A spooky vector analysis library

Project description

Sp00kyVectors: Vector Analysis Wrapper for Python

Welcome to Sp00kyVectors, the software powering your Tricorder. 🛸

These eerily intuitive Python modules work seamlessly as one toolkit for:

  • 🧲 Data ingestion
  • 🧼 Cleaning
  • 🧮 Vector analysis
  • 📊 Statistical computation
  • 🧠 Bespoke neural net creation
  • 🌌 Visualizations 🪄👻

Perfect for any away missions 🖖

100% open-source and always summoning new engineers to help!

🧼 Analysis Examples

on-the-go data manipulation across space, time, and spreadsheets:

Before After
Before Cleaning After Cleaning
Before Bin After Bin
Vector Projections Normalize

🧹 Dirty Data

Load without worry

Easily load and align mismatched CSV files-hello IoT. This utility intelligently collects, normalizes, and organizes messy datasets — so you can focus on the analysis, not the cleanup. 🚀

Vector.load_folder(path) loads a folder of CSV files with potentially mismatched or missing columns,
aligns all columns based on their headers, and combines them into a single clean DataFrame.
Missing columns in any file are automatically filled with NaN values to maintain consistency.

Perfect for messy datasets where CSVs don't share the exact same structure!

Cleaning is done one layer up with sp00kyDF.get_clean_df() ✨🧹

This method returns a cleaned version of the DataFrame by performing the following steps:

  1. 🧩 Removes duplicate rows (performed twice to ensure thorough cleaning)
  2. 🚫📊 Clips outlier values based on the Z-score method (an Interquartile Range (IQR) method is also available)
  3. 🏷️ Standardizes column names for consistency
  4. ❌🕳️ (Optionally drops null values — currently commented out)
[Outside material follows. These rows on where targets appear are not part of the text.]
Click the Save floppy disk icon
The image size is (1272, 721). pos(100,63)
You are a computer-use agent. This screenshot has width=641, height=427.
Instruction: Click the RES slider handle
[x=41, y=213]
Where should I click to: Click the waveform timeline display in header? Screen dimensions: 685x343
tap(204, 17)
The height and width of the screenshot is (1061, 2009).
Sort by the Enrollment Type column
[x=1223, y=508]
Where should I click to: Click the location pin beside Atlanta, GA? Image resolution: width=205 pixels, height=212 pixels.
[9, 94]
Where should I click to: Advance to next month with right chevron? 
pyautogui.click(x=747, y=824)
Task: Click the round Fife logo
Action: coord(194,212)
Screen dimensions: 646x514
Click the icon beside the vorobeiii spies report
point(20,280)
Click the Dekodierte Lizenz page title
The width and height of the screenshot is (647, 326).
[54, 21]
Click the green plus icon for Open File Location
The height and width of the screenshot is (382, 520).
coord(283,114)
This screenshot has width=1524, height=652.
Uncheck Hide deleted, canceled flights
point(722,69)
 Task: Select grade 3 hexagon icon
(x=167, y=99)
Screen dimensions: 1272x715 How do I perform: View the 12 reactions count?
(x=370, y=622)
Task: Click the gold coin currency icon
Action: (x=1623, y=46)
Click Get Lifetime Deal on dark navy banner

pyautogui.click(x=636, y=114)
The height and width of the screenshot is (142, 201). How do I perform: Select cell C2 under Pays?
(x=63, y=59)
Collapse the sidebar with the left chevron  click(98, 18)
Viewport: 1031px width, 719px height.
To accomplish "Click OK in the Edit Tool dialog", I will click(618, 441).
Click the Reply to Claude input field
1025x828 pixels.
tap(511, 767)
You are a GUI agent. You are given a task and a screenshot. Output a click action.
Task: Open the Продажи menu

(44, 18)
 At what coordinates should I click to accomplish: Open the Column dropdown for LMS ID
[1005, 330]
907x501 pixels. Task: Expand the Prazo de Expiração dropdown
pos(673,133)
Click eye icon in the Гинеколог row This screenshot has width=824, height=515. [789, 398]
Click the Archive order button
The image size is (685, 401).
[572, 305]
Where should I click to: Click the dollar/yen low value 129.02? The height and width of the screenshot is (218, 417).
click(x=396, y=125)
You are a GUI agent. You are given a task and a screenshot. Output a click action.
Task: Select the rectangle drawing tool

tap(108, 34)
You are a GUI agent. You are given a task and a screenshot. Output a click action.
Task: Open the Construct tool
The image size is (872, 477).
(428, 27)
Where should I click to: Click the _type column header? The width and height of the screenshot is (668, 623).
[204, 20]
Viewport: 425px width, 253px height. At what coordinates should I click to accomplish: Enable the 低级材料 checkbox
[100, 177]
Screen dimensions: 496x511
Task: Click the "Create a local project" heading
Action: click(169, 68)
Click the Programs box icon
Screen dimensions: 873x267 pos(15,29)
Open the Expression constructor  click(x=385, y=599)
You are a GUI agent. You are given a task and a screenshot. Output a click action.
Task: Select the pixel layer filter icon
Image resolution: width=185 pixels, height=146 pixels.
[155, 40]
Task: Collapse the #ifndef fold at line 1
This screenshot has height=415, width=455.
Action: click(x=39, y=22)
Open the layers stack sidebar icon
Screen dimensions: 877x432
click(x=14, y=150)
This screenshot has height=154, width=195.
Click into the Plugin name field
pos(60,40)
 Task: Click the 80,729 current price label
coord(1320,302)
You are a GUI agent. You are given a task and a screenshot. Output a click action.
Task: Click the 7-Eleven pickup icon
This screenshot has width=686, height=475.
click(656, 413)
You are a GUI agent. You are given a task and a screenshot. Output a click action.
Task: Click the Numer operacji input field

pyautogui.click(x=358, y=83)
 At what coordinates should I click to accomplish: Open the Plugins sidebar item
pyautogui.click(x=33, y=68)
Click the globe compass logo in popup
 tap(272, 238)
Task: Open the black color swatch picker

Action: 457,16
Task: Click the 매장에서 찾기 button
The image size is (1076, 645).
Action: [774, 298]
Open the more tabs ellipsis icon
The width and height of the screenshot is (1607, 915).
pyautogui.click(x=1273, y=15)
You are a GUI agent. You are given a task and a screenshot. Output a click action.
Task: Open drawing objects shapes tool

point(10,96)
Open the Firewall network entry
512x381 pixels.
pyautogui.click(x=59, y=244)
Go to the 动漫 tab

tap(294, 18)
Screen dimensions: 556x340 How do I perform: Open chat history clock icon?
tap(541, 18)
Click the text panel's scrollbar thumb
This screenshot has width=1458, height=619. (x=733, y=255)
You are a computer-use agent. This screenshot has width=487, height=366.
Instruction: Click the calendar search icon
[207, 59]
Finally, it returns the cleaned DataFrame ready for analysis. 🎯

🎛️⚙️✨ sp.Vectors

🧠 Features

  • 🧮 Vector Magic:

    • Load 1D or 2D arrays into Vector objects
    • X/Y decomposition for 2D data
    • Linear algebra methods like magnitude, angle, dot, and projection
  • 📊 Statistical Potions:

    • Mean, median, standard deviation 💀
    • Probability vectors and PDFs 🧪
    • Z-score normalization 🧼
    • Entropy between aligned vectors 🌀
    • Internal entropy of a vector
  • 🖼️ Visualizations:

    • Linear and log-scale histogramming
    • Vector plots with tails, heads, and haunted trails
    • Optional "entropy mode" that colors plots based on mysterious disorder 👀
  • 🔧 Tools of the Craft:

    • Gaussian kernel smoothing for smoothing out your nightmares
    • Elementwise operations: .normalize(), .project(), .difference(), and more
    • Pretty __repr__ so your print statements conjure elegant summaries

📚 Documentation

🌙 Pipeline 🔮

This guide shows how to take messy tabular data, purify it with sp.DF, explore it with sp.vector , and train a custom neural network — using the sp.nn. This package is a wrapper for scientific modules and open-source education project!

Abstraction

sp.DF sits ontop of pandas, numpy, and matplotlib sp.NN sit ontop of sp.DF and py.torch


**1. Imports and Cleaning


import sp00kyvectors as sp  # ✨ The full spooky toolbox
# Your standard np, pd, and plt cmds work as this wrapper sits on top of them all 

df = sp.df(path_to_messy_csv_folder)
df.drop_nulls(threshold=0.4)       # Drop columns with >40% nulls
df.fill_nulls(strategy='median')   # Fill remaining nulls with median
df.standardize_column_names()      # Lowercase + underscores
df.clip_outliers(z_thresh=3)       # Remove extreme outliers
df_clean = sp.get_clean_df()       # Fully cleaned DataFrame

3. Vectorize Columns

Each numeric column becomes a Vector for statistical exploration & visualization. A vector is a numpy array within a pandas dataframe to represent dimensions. Pretty cool.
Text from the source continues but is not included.